Polling sources are used for cases when external data is stored somewhere in bulk and we want to periodically synchronize its state with an ODF dataset.

Polling sources are suitable for ingesting data from:

  • Periodic database dumps
  • Data published as a set of files on the web
  • Bulk data access APIs
  • External systems using custom connector libraries.

Source Metadata

Polling sources are defined via SetPollingSource metadata event:

---
kind: DatasetSnapshot
version: 1
content:
  name: com.example.city-populations
  kind: Root
  metadata:
    - kind: SetPollingSource
      # Where to fetch the data from.
      # Supports multiple protocols and file layouts
      fetch:
        kind: Url
        url: https://example.com/city_populations_over_time.zip
      # OPTIONAL: How to prepare the binary data
      # Includes decompression, file filtering, format conversions
      prepare:
        - kind: Decompress
          format: Zip
      # How to interpret the data.
      # Includes data format, schema to apply, error handling
      read:
        kind: Csv
        header: true
        schema:
          - "date DATE"
          - "city STRING"
          - "population STRING"
      # OPTIONAL: Pre-processing query that shapes the data.
      # Useful for converting text data into strict types
      preprocess:
        kind: Sql
        # Use one of the supported engines and a query in its dialect
        # See: https://docs.kamu.dev/cli/transform/supported-engines/
        engine: datafusion
        query: |
          select
            date,
            city,
            -- remove commas between thousands
            cast(replace(population, ",", "") as bigint)
          from input          
      # How to combine data ingested in the past with the new data.
      merge:
        kind: Ledger
        primaryKey:
          - date
          - city
      # Lets you manipulate names of the system columns to avoid conflicts
      # or use names better suited for your data.
    - kind: SetVocab
      eventTimeColumn: date

The structure of the SetPollingSource event directly reflects all the ingestion phases:

  • fetch - specifies how to download the data from some external source (e.g.
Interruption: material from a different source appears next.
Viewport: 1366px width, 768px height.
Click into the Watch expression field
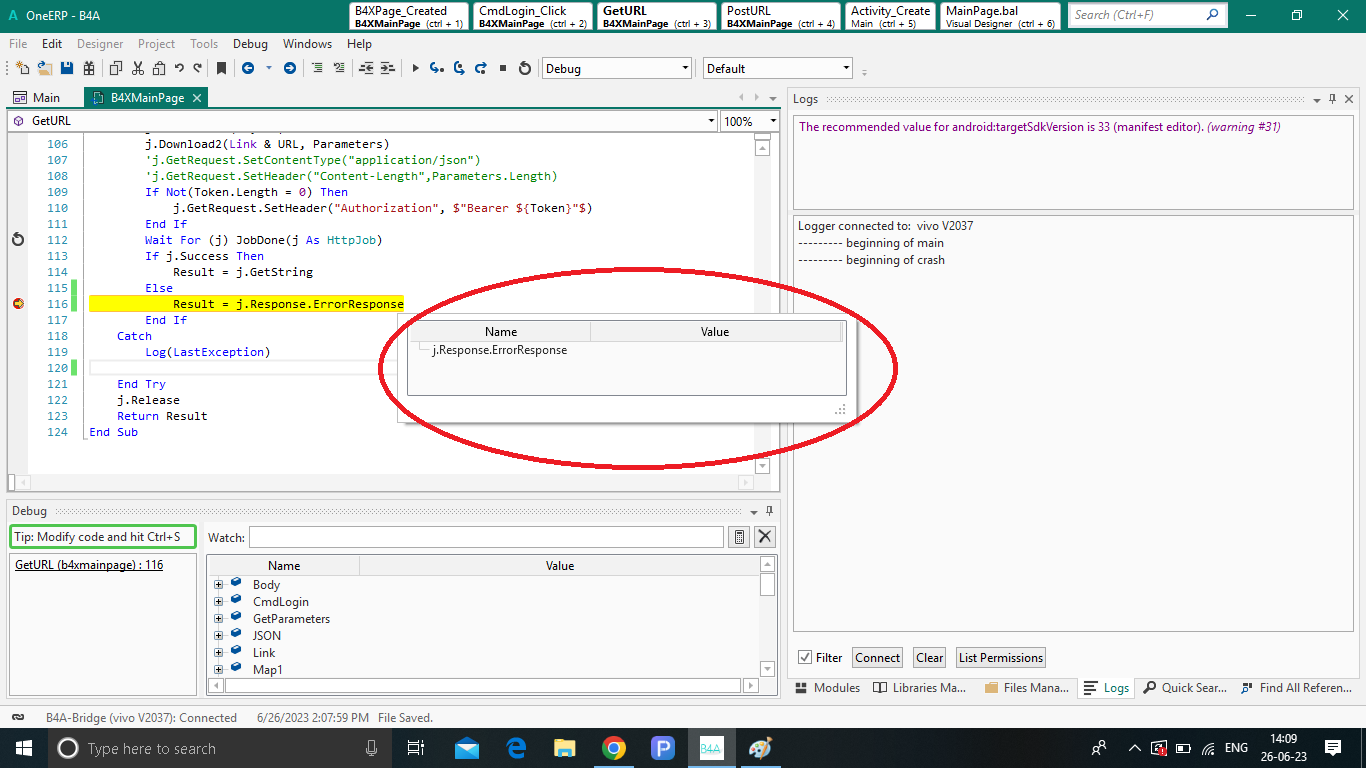[485, 537]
HTTP/FTP) and how to cache it efficiently
  • prepare (optional) - specifies how to prepare raw binary data for reading (e.g. extracting an archive or converting between formats)
  • read - specifies how to read the data into structured form (e.g. as CSV or Parquet)
  • preprocess (optional) - allows to shape the structured data with queries (e.g. to parse and convert types into best suited form wit SQL)
  • merge - specifies how to combine the read data with the history of previously seen data (this step is extremely important as it performs “ledgerization” / “historization” of the evolving state of data - see Merge Strategies section for explanation).

A polling source can later be deactivated using DisablePollingSource event.
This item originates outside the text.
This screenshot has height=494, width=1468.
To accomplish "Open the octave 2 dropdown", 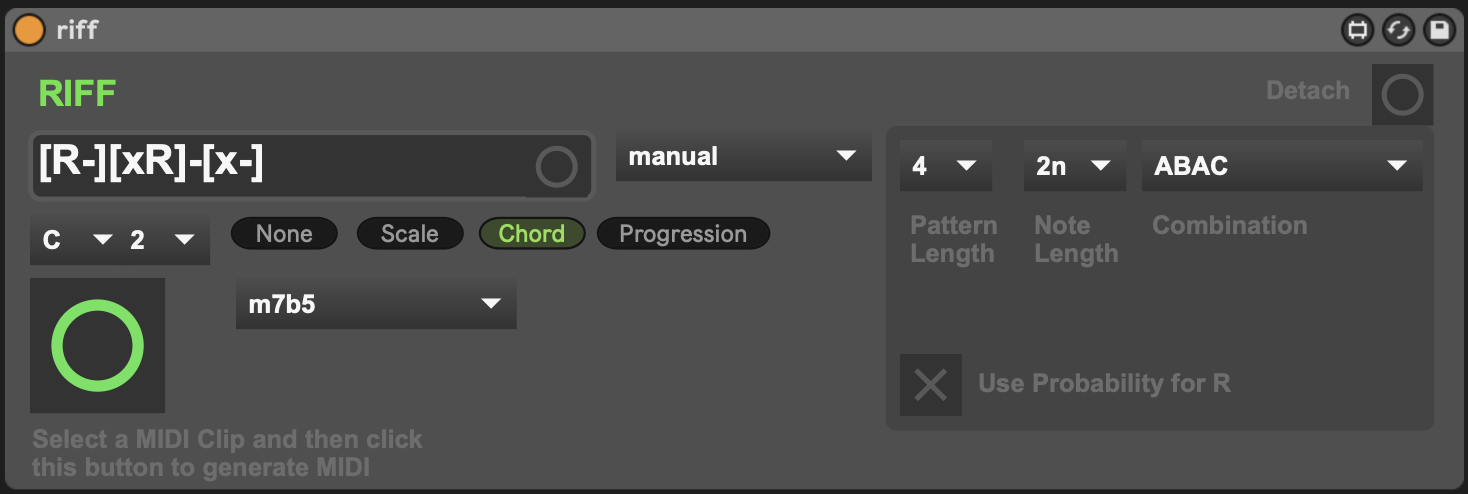I will click(163, 240).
For multiple example of handling tricky data sources see input formats section.

Polling Data via CLI

To poll data into dataset via kamu use the general-purpose kamu pull command.
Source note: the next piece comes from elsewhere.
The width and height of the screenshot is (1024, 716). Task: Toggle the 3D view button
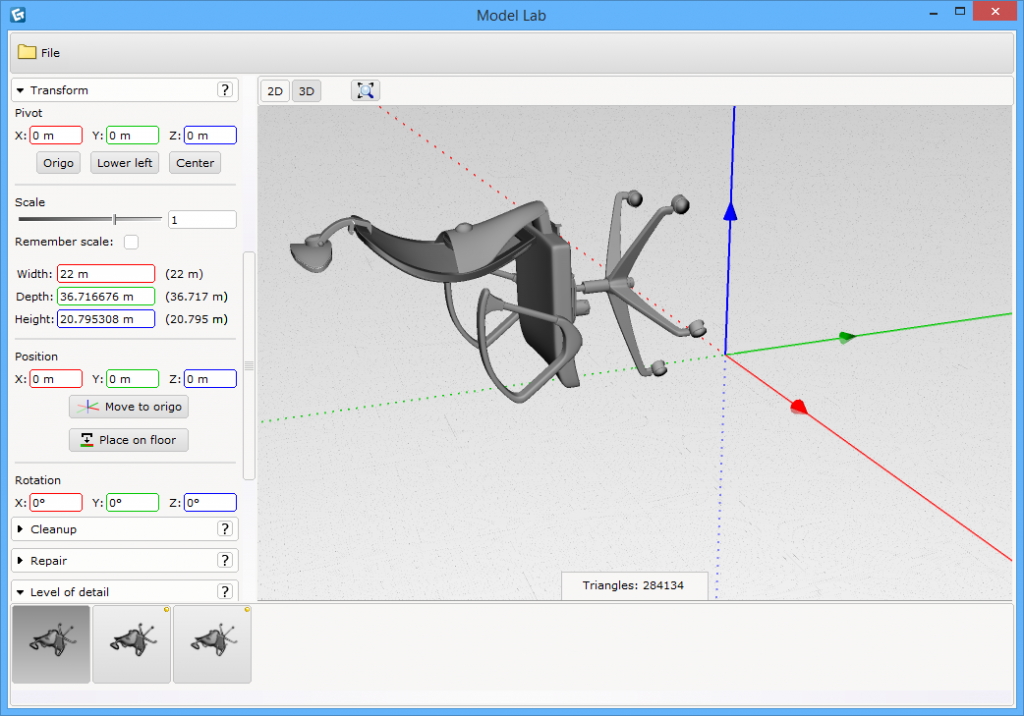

kamu pull com.example.city-populations

Polling Data via API

See Kamu Node protocols documentation for various options of polling data programmatically via APIs.

Event Time

The perfect scenario for kamu is when data records contain event time within them as a column, but many data sources on the web are not like that.

If event time is not present in data - kamu will try to infer it. This can be:

  • Modification time for files on local or remote file systems
  • Last-Modified time for HTTP resources.

If no time can be extracted from the source - it will fall back to using system time.

Usually its best to be explicit about where your event time is coming by defining EventTimeSource in the fetch section of SetPollingSource . It’s pretty flexible, allowing you to even extract time from timestamps that are part of file names:

fetch:
  kind: FilesGlob
  # Ingest all files matching the pattern (in lexicographic order)
  path: /data/database-dump-*.json.gz
  eventTime:
    kind: FromPath
    # Extract timestamp as the first regex group in the pattern
    pattern: database-dump-(\d+-\d+-\d+)\.json\.gz
    # Parse timestamp
    timestampFormat: '%Y-%m-%d'

Source Caching

kamu does its best to avoid redundant work and not ingest data if source was not updated since the lass poll.

Exact mechanism of cache control depends on the source type and the protocol used. In case of HTTP, for example, it will rely on standard HTTP caching headers like ETag and Last-Modified.

The latest caching information is stored in dataset metadata in AddData event in a special SourceState object. This means that it is possible for ingest to return no data and no new watermark, but still write a metadata block containing only the new source state.

You can control caching behavior via SourceCaching object in the fetch section of SetPollingSource .